(Reading text)

---

In some embodiments, the stimulation is applied subdurally and proximate to the second neural site, such as within the neocortex or within a subcortical or spinal site. One example is stimulation via intracortical microstimulation (ICMS). Alternatively, the stimulation can be applied epidurally and target a subdural neural site. In a typical embodiment, the intracortical stimulus pulse has an intensity of about 40 μA, and a duration of about 200 μsec. Stimulus pulses of 10 to 100 μA (or up to 10 mA) and 0.2 to 1 msec are contemplated by the invention. In some embodiments, the stimulus pulse is selected so as to be is of an intensity below the movement threshold for a train of pulses at 100/sec.

Similarly, the detecting of spike activity can be with subdural or epidural recording. Examples of epidural detection of spike activity include, but are not limited to, detecting high-frequency components [40-500 cycles/sec] of an electrocorticogram (ECoG). In addition, cortical spike activity may be indirectly detected by correlated muscle activity recorded through an electromyogram (EMG). In such an embodiment, the second neural site, to which a stimulus pulse is delivered, can be the spinal cord. Alternatively, the second neural site can be in the motor cortex or other cortical areas.

Likewise, those skilled in the art can appreciate various means by which the pattern of neural activity evoked by stimulation at the first neural site is determined. For example, in one embodiment, the pattern is determined by analyzing cortical activity or motor activity. Those skilled in the art further appreciate a variety of means for detecting changes in synaptic connections in addition to effects evoked from the recording site. In one embodiment, for example, the change is determined by analyzing correlation between cortical activities at the associated sites or by motor activity.

In some embodiments, the first and second neural sites are in the cortex. The cortex can be, for example, motor cortex, sensory cortex, frontal cortex, occipital cortex, temporal cortex or parietal cortex. In some embodiments, the first neural site is in the motor cortex and the second neural site is in the spinal cord. Other combinations of neural sites are also contemplated, including other cortical areas, corpus callosum, subcortical areas (e.g., thalamus, hypothalamus, limbic system, basal ganglia, amygdala, hippocampus), cerebellum, olfactory bulb and/or tract, and muscles.

Various combinations of the first (recording) and second (detecting) sites are contemplated. For example, the first and second neural sites can be in the spinal cord, or the first neural site can be in the motor cortex and the second neural site can be in the spinal cord. Alternatively, the first site can be in the spinal cord and the second in the cortex, such as motor cortex or sensory cortex. In some embodiments, the first site is muscle (recording via EMG) and the second site is spinal cord or motor cortex.

---

(Data records)
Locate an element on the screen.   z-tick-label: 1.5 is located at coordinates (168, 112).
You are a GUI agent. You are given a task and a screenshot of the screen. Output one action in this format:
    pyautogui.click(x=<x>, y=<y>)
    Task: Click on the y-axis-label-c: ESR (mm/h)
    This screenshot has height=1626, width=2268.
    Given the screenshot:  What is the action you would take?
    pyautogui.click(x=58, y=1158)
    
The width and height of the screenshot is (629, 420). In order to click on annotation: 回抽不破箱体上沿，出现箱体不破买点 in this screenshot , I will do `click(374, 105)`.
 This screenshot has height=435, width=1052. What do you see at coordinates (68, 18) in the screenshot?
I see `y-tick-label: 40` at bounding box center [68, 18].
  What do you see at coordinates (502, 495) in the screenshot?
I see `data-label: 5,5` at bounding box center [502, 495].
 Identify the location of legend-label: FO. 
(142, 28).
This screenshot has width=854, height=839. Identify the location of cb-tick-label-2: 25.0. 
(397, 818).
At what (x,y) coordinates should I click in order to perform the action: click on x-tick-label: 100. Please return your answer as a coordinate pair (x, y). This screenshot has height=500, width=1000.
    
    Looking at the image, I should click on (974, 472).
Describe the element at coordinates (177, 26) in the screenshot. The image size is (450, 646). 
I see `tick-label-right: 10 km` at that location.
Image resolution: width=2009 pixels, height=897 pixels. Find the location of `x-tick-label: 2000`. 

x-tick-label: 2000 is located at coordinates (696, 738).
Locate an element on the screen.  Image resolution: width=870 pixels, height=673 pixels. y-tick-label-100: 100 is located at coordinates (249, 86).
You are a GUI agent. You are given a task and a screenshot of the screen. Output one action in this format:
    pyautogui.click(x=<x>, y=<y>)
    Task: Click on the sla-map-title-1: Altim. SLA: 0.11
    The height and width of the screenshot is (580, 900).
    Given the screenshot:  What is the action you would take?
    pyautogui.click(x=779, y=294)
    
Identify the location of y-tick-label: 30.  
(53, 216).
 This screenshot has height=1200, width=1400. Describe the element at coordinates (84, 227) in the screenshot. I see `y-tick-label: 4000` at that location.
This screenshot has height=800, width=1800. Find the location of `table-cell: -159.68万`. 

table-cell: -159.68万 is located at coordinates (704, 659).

---

(Requirement A) In the neural stimulation text, what intensity and duration does a typical intracortical stimulus pulse have?
(Requirement B) List every subcortical area the neural stimulation text gives as an example.
(Requirement C) Edit the part of the neural stimulation text that opens with the words containing "Similarly, the detecting" and closes with "other cortical areas.", putting "neuron firing" in place of "spike activity".
The listing has nothing to do with the neural stimulation text.

(Response A) An intensity of about 40 μA and a duration of about 200 μsec.

(Response B) Thalamus, hypothalamus, limbic system, basal ganglia, amygdala, hippocampus

(Response C)
Similarly, the detecting of neuron firing can be with subdural or epidural recording. Examples of epidural detection of neuron firing include, but are not limited to, detecting high-frequency components [40-500 cycles/sec] of an electrocorticogram (ECoG). In addition, cortical neuron firing may be indirectly detected by correlated muscle activity recorded through an electromyogram (EMG). In such an embodiment, the second neural site, to which a stimulus pulse is delivered, can be the spinal cord. Alternatively, the second neural site can be in the motor cortex or other cortical areas.